Despite the challenges from unpredictable weather, high operation costs and potential for diseases, among other factors, Virginia’s beef and dairy cattle industries appear to be on solid footing.
That’s the assessment from officials at the Virginia Department of Agriculture and Consumer Services.
“We’ve got a solid group of producers with a history of operating multigenerational family farms,” says Dr. Richard Wilkes, state veterinarian with the VDACS, “and from that perspective, we’re very strong within all the pressures that everyone has at this time.”
The cattle and calves industry is the second largest in the state, according to 2010 U.S. Department of Agriculture statistics, with cash receipts of $373 million.
“There are the high input costs from feed and fertilizer that make the profit margins more narrow,” Wilkes says, “and, of course, we face all the weather stresses that everyone else has. But with our diverse climate, we’re kind of blessed, compared to states like Kansas or Texas. When they’re dry, they tend to be dry all over. But it’s unusual for us not to have at least a wet spot or two even in a year with a drought.”
Virginia’s cattle industry has also not had diseases such as bovine brucellosis and cattle tuberculosis. Wilkes attributes that to VDACS programs in place and industry leaders’ support.
“That doesn’t mean we don’t need to continue to be vigilant,” he says, “to be certain that we don’t develop a disease problem, and if we do, we identify it quickly and respond to it efficiently.”
Perhaps the industry’s top concern is the fact that farmers and owners are getting older and, as a result, an increasing amount of farmland is being sold to developers.

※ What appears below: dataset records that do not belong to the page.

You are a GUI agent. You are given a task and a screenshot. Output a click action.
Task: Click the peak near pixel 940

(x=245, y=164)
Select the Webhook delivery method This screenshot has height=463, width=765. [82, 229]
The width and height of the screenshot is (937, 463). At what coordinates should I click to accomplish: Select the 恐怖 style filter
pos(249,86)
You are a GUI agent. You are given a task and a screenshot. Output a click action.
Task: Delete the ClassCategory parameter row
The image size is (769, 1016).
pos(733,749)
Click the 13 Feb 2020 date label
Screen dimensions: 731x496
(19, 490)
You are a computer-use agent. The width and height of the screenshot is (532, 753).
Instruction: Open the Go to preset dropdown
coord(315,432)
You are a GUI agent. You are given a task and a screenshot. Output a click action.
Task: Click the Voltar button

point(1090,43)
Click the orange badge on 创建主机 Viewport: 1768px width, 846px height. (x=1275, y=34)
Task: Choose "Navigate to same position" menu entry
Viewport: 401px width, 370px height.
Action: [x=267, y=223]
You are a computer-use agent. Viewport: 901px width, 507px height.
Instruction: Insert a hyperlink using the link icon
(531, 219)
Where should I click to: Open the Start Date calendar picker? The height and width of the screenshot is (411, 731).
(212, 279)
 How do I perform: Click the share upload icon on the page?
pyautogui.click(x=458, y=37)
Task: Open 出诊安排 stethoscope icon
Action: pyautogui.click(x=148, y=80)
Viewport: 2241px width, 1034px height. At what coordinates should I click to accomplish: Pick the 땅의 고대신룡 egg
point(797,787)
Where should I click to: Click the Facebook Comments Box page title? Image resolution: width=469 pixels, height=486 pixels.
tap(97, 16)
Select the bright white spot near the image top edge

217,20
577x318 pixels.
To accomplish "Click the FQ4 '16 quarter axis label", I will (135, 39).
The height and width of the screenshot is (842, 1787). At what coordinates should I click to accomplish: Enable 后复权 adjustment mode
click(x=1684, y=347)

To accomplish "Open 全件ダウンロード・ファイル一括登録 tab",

“The pressures of land value and land use do make farmland more and more valuable and susceptible to development,” says Jason Carter, executive director of the Virginia Cattlemen’s Association. “Beef production is a land-extensive operation.”
The VCA helps promote the state’s beef business and animal agriculture, and in recent years, it has also played an important role as an advocate for the industry in legislative circles and on policy issues.
“We have a strong membership,” Carter says, “and we’re looking to continue to evolve our services.”
The dairy industry in Virginia is also in good shape, accounting for an estimated $960 million in economic activity in 2011, according to USDA statistics. Milk is the state’s third-largest agricultural commodity.
VDACS also contributes to growth in both beef and dairy, through its livestock marketing services and dairy services.
In the efforts to promote the state’s strong future in the beef and dairy industries, Virginia Tech has an extensive dairy science program, for both undergraduate and graduate students. The school’s Dairy Cattle Center is located on 600 acres of land, with some 400 head of dairy animals.